What the task asks:
Leaving out every picture, transcribe the lines from the line that contains "Where should I" to the end of the entries below, both ends included.

Source material:
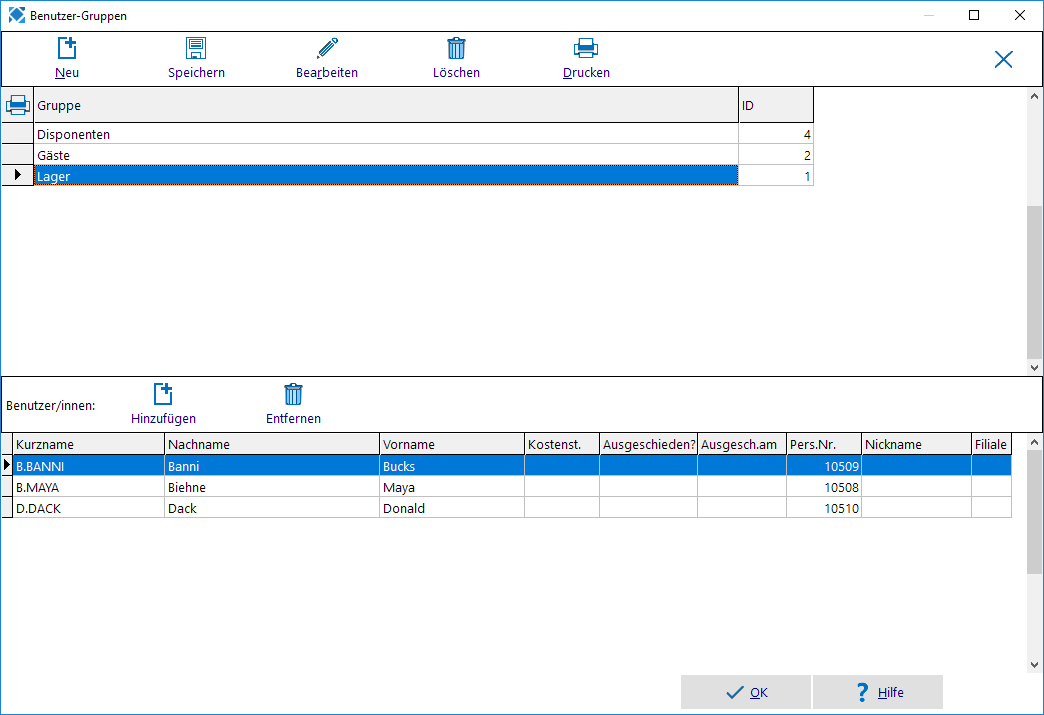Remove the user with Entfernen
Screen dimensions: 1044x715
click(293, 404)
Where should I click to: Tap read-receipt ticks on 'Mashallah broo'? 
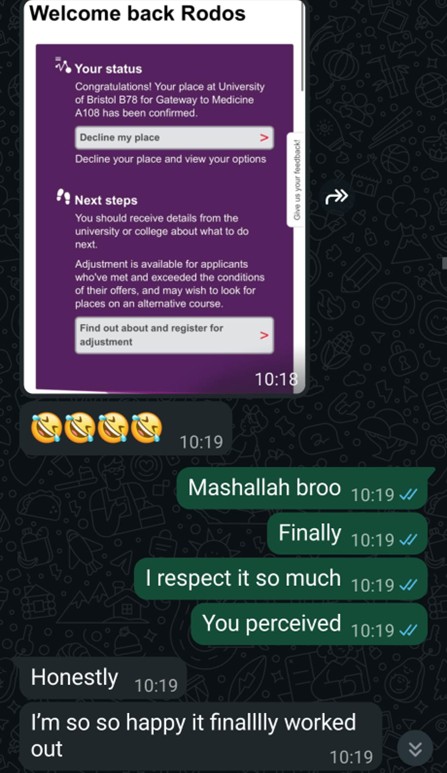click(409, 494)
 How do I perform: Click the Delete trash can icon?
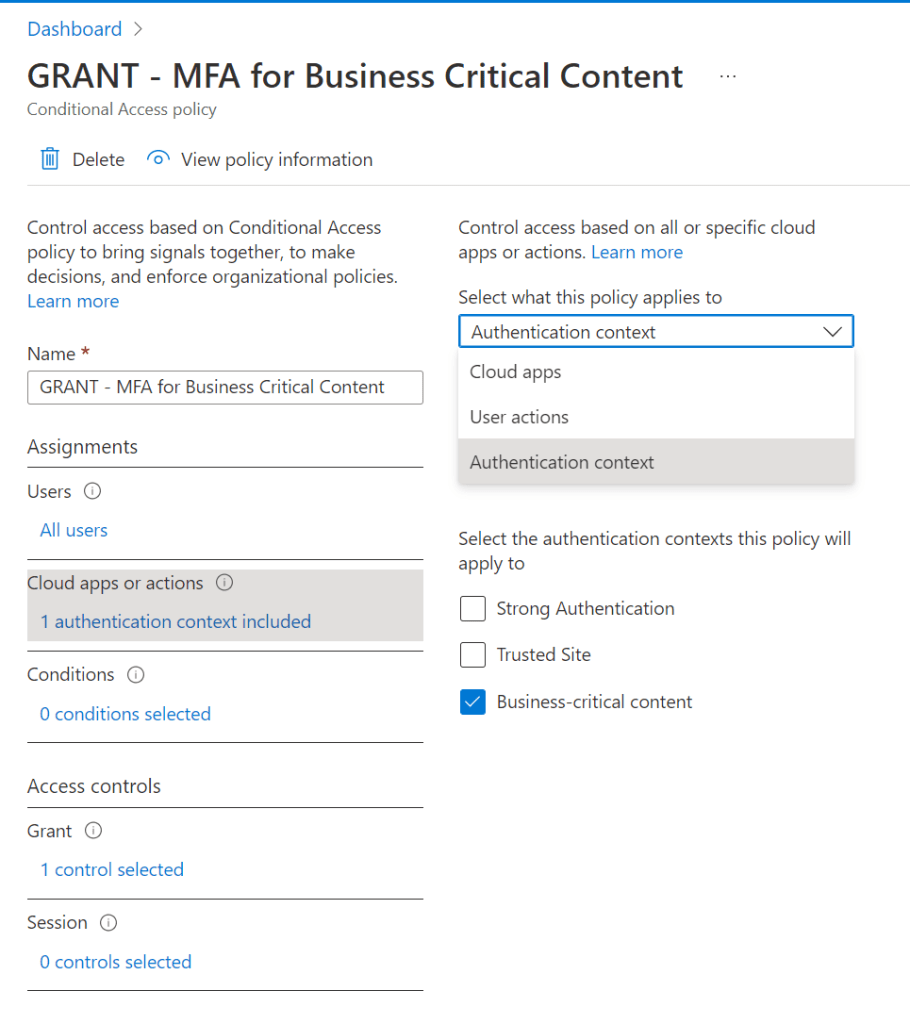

Exercise solution:
Where should I click to: Tap read-receipt ticks on 'Mashallah broo'? 
click(409, 494)
 How do I perform: Click the Delete trash can icon?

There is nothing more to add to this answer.